The Federal Reserve’s initial rate reduction marks the first of 2025, with an expectation of two additional cuts before year-end, mirroring the three reductions observed in 2024. Historically, periods of decreasing interest rates often encourage investors to explore higher-risk growth stocks and dividend-yielding assets. This economic climate generally stimulates lending activity across the financial sector. However, for traditional banks, lower interest rates can compress net interest margins, even as loan origination increases. Conversely, lower rates also diminish the attractiveness of low-yield savings accounts and certificates of deposit for consumers.

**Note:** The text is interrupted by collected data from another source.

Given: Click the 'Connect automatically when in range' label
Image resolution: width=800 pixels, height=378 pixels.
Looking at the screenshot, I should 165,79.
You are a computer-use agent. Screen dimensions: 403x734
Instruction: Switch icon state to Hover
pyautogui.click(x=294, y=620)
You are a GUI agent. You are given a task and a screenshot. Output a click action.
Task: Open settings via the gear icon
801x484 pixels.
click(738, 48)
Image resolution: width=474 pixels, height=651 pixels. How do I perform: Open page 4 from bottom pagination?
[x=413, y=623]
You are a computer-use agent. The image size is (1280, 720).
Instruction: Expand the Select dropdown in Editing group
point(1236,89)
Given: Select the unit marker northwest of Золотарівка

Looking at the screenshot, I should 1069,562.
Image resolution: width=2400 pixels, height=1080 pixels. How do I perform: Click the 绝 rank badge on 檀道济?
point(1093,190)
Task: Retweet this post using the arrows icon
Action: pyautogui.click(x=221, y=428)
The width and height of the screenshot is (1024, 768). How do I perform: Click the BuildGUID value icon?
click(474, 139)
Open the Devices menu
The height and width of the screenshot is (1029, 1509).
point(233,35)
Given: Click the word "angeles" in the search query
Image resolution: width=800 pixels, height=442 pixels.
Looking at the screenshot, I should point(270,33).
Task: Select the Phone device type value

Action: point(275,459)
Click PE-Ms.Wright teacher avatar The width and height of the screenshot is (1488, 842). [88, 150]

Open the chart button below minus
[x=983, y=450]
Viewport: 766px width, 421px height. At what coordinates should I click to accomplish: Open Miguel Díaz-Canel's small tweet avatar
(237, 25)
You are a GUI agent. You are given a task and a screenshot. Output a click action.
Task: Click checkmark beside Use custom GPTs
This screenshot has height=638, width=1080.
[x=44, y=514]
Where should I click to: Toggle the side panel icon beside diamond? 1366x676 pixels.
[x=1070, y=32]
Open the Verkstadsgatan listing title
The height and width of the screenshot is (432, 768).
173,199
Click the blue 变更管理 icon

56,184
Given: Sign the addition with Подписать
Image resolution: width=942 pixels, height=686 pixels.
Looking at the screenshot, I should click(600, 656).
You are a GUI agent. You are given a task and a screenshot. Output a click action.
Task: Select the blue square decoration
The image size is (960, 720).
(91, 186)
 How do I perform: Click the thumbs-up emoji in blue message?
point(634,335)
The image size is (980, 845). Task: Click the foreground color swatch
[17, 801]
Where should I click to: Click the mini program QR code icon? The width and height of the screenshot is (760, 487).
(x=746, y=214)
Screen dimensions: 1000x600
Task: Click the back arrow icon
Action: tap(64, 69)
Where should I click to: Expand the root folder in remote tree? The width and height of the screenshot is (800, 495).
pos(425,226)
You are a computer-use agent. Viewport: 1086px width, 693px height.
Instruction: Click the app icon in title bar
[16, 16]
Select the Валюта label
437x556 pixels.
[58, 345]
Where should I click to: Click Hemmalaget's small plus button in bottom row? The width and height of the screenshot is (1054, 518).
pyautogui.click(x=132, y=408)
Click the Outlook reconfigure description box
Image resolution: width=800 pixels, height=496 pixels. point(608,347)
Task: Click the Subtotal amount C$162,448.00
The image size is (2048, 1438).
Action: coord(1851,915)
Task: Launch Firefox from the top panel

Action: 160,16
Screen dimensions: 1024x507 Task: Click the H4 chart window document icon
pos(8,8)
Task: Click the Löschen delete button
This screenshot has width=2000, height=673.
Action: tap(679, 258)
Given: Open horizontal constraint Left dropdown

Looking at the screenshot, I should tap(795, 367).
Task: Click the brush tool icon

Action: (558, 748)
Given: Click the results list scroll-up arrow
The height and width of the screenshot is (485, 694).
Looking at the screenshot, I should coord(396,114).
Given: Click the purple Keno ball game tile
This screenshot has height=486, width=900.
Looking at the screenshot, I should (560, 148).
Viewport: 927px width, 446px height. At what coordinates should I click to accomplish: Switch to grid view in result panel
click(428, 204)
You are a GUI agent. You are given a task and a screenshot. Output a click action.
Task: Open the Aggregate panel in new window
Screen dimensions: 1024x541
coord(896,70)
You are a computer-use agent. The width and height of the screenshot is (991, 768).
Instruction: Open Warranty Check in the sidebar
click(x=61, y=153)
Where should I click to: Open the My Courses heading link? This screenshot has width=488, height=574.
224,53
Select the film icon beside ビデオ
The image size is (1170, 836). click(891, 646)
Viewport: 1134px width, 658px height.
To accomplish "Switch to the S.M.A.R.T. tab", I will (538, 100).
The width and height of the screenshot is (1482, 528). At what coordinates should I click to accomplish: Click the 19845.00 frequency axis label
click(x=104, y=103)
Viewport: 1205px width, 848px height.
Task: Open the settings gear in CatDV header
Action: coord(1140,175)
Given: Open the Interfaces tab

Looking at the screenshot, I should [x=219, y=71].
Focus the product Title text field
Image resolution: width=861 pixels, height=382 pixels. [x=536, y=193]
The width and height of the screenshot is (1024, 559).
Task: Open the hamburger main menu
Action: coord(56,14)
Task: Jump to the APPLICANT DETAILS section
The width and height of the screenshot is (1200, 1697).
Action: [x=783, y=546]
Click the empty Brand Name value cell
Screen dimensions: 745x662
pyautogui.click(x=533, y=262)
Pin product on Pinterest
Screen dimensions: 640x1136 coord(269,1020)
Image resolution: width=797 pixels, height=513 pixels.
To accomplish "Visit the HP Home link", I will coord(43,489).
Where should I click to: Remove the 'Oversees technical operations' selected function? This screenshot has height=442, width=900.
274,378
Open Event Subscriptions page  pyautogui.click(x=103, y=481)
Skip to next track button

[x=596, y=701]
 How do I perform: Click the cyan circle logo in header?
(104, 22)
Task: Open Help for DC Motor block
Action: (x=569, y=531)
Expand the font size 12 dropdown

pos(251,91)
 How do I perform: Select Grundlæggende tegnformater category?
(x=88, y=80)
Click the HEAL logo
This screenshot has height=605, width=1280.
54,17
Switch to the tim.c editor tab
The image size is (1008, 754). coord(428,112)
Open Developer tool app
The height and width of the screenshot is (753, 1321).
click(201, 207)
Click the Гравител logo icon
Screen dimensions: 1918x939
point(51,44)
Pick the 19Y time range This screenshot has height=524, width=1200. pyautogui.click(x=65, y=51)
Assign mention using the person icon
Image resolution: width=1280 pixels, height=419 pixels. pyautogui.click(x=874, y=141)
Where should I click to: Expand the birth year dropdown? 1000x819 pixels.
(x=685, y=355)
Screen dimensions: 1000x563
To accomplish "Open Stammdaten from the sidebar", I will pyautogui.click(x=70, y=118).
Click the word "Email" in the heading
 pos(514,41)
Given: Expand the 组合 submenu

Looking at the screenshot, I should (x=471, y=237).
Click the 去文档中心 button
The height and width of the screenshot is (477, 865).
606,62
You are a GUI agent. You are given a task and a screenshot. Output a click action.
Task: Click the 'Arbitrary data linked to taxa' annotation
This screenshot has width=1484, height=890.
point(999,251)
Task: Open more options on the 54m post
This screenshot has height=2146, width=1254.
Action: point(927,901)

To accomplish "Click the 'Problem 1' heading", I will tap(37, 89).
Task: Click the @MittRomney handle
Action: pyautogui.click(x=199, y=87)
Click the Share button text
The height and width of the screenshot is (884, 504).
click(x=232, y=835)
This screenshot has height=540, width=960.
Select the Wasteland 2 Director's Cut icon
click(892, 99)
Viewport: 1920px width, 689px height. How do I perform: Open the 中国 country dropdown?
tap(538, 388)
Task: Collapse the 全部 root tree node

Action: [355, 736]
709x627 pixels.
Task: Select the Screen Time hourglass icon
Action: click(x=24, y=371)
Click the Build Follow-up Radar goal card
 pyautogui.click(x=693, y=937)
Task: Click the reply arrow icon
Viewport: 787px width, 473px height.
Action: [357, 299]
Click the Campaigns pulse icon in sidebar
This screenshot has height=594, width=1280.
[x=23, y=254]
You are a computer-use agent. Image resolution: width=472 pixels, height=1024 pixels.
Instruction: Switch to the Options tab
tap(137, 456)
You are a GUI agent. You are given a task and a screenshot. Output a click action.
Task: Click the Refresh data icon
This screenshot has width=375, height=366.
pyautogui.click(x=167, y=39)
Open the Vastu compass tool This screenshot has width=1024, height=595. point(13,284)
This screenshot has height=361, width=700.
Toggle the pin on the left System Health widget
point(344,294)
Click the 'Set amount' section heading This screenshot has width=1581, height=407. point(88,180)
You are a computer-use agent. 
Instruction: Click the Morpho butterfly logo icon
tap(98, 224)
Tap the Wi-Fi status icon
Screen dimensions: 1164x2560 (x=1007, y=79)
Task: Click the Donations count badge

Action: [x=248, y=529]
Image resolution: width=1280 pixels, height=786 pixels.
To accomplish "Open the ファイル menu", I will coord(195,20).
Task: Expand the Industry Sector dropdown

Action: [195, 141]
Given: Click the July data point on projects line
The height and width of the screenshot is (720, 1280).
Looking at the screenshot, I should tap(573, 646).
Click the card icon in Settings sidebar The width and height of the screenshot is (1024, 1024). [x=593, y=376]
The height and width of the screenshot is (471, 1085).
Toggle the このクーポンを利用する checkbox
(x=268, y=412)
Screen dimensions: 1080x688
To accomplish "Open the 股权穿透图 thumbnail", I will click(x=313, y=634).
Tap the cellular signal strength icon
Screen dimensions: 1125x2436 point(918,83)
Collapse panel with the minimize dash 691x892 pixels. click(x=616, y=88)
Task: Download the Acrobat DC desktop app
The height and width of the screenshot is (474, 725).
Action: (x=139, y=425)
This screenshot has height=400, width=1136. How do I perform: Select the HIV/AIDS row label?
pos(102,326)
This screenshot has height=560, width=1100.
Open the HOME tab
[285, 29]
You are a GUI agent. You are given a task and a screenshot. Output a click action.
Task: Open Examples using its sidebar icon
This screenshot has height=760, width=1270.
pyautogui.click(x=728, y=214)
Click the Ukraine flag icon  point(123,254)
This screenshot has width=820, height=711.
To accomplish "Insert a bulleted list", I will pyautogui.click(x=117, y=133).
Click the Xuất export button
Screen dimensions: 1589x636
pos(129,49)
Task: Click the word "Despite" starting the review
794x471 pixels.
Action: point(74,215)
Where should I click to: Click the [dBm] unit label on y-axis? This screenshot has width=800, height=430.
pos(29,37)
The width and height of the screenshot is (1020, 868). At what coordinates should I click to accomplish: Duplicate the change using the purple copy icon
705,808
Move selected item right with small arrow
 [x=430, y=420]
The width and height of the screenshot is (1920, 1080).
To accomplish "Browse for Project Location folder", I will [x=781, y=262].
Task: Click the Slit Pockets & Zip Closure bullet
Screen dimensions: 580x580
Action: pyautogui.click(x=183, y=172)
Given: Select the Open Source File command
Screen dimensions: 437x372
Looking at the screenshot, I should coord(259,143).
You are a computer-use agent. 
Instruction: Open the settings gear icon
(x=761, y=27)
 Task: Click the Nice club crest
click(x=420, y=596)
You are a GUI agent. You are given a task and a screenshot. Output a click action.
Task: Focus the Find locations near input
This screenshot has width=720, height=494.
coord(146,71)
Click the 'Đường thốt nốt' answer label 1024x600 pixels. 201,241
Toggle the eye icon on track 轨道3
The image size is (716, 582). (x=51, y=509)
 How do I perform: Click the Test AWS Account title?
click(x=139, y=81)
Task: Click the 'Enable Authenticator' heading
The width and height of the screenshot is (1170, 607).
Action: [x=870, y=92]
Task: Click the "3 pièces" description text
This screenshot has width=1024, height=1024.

Upstart, a prominent lending marketplace, operates on a distinct model that allows it to flourish in a low-interest-rate environment. Instead of relying on conventional metrics like credit scores and annual income, Upstart's artificial intelligence platform evaluates a broader range of non-traditional data points, including academic achievements and employment history, to assess loan applicants. This approach enables the platform to approve a more diverse array of loans. Crucially, Upstart acts as an intermediary, referring loans to banks, credit unions, and auto dealerships without holding the loans on its balance sheet. Consequently, its profitability is less dependent on high interest rates, deriving primarily from referral fees. As interest rates fall, the demand for new loans is expected to surge, directly boosting Upstart's fee-based revenue without adversely impacting its margins. Following challenges in 2022 and 2023 due to rising rates, Upstart's growth regained momentum in 2024, and analysts project significant revenue and adjusted EBITDA growth between 2024 and 2027, driven by increased loan automation and an expanding base of high-quality borrowers.

Robinhood, the popular online brokerage, is another entity set to benefit from the current economic trend. Specializing in commission-free trading, Robinhood generates most of its income through its payment for order flow (PFOF) model and net interest income from margin loans and sweep accounts. While lower rates might marginally reduce its net interest income, they are anticipated to invigorate trading volumes as investors become more inclined to engage with riskier stocks and cryptocurrencies. This increased activity is also expected to drive higher subscriptions for its Gold tier, which offers perks like interest-free margin and enhanced interest rates on uninvested cash. Robinhood saw its Gold subscribers increase significantly from 2.6 million at the close of 2024 to 3.5 million in its most recent quarter, indicating a strong positive correlation between market activity and subscription growth. Experts foresee substantial revenue and adjusted EBITDA growth for Robinhood in the coming years, as declining rates continue to draw more investors back into the market.

S&P Global, a leading provider of financial data, credit ratings, and analytics, serves a vast client base including Fortune 100 and Fortune 500 companies, banks, insurance companies, and institutional investors. The company, alongside Moody’s, holds a near-duopoly in its sector, offering essential tools for financial decision-making. S&P Global is actively integrating new AI features, such as its Spark Assist generative AI co-pilot, to streamline and automate various tasks. Although its credit rating business experienced a temporary slowdown in 2023 due to higher interest rates deterring corporate debt issuance, its growth has since rebounded. Lower interest rates are expected to stimulate an increase in debt issuance, further bolstering S&P Global’s credit rating segment. Analysts project consistent revenue and adjusted EBITDA growth for S&P Global from 2024 to 2027, making it an attractive investment for those looking to capitalize on the impending interest rate cuts.

In conclusion, the Federal Reserve’s strategy of reducing interest rates is creating a favorable environment for specific financial enterprises. Upstart's innovative lending model, Robinhood's user engagement growth, and S&P Global's robust credit rating services are all well-positioned to capitalize on this shift. These companies demonstrate how adaptability and strategic positioning can transform macroeconomic changes into significant opportunities for expansion and profitability, even as other sectors of the financial industry navigate more complex impacts.